Line by line, write out the material exactly.

RECORDS FOR THIS TASK
Content starts
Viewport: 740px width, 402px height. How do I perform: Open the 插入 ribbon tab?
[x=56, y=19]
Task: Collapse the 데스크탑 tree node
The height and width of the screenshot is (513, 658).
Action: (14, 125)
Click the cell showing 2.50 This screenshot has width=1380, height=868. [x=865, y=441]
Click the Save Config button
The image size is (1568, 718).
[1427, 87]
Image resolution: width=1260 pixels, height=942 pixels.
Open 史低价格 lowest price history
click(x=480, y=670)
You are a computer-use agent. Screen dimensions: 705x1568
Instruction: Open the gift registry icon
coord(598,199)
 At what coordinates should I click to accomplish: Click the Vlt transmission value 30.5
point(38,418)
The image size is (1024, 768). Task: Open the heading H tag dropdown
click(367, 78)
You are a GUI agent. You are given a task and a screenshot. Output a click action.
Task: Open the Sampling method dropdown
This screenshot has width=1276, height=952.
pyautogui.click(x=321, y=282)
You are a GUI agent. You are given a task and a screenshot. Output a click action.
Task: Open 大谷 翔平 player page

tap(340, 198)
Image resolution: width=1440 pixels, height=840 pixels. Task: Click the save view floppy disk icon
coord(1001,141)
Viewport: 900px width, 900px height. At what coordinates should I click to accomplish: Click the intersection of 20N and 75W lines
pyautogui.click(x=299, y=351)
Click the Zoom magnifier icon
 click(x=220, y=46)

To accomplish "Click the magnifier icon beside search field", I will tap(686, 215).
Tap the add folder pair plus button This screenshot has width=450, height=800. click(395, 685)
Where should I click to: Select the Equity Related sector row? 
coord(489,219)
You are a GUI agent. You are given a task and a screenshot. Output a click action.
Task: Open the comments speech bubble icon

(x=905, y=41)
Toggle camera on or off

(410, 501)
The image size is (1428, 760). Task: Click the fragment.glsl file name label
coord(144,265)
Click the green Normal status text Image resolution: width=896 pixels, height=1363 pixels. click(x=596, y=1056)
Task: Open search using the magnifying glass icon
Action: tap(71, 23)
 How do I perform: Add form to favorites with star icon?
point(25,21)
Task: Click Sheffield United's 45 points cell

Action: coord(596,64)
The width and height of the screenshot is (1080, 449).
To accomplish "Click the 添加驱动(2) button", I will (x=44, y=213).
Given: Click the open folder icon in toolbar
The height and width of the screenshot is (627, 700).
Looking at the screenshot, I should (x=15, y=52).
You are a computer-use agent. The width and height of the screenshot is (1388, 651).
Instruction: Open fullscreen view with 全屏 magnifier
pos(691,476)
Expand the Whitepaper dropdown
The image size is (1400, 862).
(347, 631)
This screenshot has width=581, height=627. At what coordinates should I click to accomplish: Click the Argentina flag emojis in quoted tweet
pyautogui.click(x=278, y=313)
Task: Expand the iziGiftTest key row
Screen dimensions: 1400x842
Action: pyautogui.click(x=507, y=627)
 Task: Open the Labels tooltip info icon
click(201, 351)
Content ends
SOLVED EXERCISE
Viewport: 740px width, 402px height. How do I perform: Open the 插入 ribbon tab?
[x=56, y=19]
Task: Collapse the 데스크탑 tree node
The height and width of the screenshot is (513, 658).
Action: (14, 125)
Click the cell showing 2.50 This screenshot has width=1380, height=868. [x=865, y=441]
Click the Save Config button
The image size is (1568, 718).
[1427, 87]
Image resolution: width=1260 pixels, height=942 pixels.
Open 史低价格 lowest price history
click(x=480, y=670)
You are a computer-use agent. Screen dimensions: 705x1568
Instruction: Open the gift registry icon
coord(598,199)
 At what coordinates should I click to accomplish: Click the Vlt transmission value 30.5
point(38,418)
The image size is (1024, 768). Task: Open the heading H tag dropdown
click(367, 78)
You are a GUI agent. You are given a task and a screenshot. Output a click action.
Task: Open the Sampling method dropdown
This screenshot has width=1276, height=952.
pyautogui.click(x=321, y=282)
You are a GUI agent. You are given a task and a screenshot. Output a click action.
Task: Open 大谷 翔平 player page

tap(340, 198)
Image resolution: width=1440 pixels, height=840 pixels. Task: Click the save view floppy disk icon
coord(1001,141)
Viewport: 900px width, 900px height. At what coordinates should I click to accomplish: Click the intersection of 20N and 75W lines
pyautogui.click(x=299, y=351)
Click the Zoom magnifier icon
 click(x=220, y=46)

To accomplish "Click the magnifier icon beside search field", I will tap(686, 215).
Tap the add folder pair plus button This screenshot has width=450, height=800. click(395, 685)
Where should I click to: Select the Equity Related sector row? 
coord(489,219)
You are a GUI agent. You are given a task and a screenshot. Output a click action.
Task: Open the comments speech bubble icon

(x=905, y=41)
Toggle camera on or off

(410, 501)
The image size is (1428, 760). Task: Click the fragment.glsl file name label
coord(144,265)
Click the green Normal status text Image resolution: width=896 pixels, height=1363 pixels. click(x=596, y=1056)
Task: Open search using the magnifying glass icon
Action: tap(71, 23)
 How do I perform: Add form to favorites with star icon?
point(25,21)
Task: Click Sheffield United's 45 points cell

Action: coord(596,64)
The width and height of the screenshot is (1080, 449).
To accomplish "Click the 添加驱动(2) button", I will (x=44, y=213).
Given: Click the open folder icon in toolbar
The height and width of the screenshot is (627, 700).
Looking at the screenshot, I should (x=15, y=52).
You are a computer-use agent. The width and height of the screenshot is (1388, 651).
Instruction: Open fullscreen view with 全屏 magnifier
pos(691,476)
Expand the Whitepaper dropdown
The image size is (1400, 862).
(347, 631)
This screenshot has width=581, height=627. At what coordinates should I click to accomplish: Click the Argentina flag emojis in quoted tweet
pyautogui.click(x=278, y=313)
Task: Expand the iziGiftTest key row
Screen dimensions: 1400x842
Action: pyautogui.click(x=507, y=627)
 Task: Open the Labels tooltip info icon
click(201, 351)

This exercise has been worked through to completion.